** Start of Provided records **
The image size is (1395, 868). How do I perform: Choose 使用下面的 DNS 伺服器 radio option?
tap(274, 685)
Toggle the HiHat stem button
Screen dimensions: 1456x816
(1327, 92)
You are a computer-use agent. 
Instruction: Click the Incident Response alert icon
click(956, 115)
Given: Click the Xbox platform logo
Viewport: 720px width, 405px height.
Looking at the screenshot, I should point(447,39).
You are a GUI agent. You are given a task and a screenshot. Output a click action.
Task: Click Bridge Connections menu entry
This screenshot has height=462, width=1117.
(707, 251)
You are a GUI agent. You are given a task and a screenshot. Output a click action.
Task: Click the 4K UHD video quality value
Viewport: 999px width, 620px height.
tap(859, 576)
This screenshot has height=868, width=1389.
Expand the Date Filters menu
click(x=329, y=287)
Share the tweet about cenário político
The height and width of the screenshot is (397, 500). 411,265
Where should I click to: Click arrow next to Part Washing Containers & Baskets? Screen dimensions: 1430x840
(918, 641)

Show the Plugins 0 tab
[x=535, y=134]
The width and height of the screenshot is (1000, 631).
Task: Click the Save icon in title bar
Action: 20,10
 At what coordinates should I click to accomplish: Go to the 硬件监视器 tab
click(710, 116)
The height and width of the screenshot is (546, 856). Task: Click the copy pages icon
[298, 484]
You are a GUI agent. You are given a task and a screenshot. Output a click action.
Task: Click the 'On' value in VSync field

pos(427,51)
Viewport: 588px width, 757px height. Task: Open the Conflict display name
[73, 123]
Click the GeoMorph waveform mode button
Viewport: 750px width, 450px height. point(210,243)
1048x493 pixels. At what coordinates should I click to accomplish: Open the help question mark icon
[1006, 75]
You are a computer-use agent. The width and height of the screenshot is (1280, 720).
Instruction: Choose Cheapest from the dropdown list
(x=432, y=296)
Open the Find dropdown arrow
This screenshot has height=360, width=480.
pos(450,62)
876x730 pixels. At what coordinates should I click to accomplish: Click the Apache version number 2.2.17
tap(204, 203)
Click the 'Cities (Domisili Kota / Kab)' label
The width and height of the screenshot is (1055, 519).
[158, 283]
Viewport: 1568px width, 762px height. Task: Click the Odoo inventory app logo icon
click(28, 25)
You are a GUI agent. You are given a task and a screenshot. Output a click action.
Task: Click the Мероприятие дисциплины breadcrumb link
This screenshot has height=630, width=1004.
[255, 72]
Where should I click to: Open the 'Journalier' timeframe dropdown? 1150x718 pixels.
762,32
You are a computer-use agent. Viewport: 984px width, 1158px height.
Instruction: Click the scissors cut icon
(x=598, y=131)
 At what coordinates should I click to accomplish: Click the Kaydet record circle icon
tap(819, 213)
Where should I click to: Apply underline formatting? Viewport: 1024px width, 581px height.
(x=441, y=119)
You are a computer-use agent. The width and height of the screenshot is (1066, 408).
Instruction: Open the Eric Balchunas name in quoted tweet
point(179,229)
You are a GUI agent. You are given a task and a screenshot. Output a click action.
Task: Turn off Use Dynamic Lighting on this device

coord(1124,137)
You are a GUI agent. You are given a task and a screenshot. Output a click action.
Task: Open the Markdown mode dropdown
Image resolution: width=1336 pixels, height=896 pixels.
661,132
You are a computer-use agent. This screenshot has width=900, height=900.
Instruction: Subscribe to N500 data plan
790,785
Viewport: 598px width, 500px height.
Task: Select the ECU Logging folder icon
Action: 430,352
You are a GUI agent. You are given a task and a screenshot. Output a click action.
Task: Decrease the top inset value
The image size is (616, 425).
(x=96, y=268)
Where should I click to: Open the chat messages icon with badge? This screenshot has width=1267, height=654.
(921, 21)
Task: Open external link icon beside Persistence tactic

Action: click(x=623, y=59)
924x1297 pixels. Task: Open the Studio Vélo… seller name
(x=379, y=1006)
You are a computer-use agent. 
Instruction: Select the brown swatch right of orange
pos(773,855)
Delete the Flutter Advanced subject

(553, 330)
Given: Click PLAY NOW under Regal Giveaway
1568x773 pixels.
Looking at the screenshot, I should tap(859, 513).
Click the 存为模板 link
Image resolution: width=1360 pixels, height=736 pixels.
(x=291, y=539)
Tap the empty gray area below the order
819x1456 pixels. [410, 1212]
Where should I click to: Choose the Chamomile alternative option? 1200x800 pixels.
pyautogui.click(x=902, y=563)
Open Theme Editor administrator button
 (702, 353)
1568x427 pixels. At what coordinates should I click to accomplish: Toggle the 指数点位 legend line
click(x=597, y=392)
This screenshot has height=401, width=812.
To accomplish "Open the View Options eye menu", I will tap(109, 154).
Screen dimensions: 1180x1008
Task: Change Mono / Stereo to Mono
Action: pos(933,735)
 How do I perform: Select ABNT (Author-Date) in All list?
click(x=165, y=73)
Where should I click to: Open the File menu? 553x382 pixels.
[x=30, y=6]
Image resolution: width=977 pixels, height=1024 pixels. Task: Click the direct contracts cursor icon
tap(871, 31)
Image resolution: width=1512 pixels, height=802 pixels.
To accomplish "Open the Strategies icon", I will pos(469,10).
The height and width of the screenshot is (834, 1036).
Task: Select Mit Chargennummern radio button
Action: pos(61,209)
** End of Provided records **
Problem to solve - Extract every line of the material above that contains the word "Toggle".

Exercise response -
Toggle the HiHat stem button
1568x427 pixels. At what coordinates should I click to accomplish: Toggle the 指数点位 legend line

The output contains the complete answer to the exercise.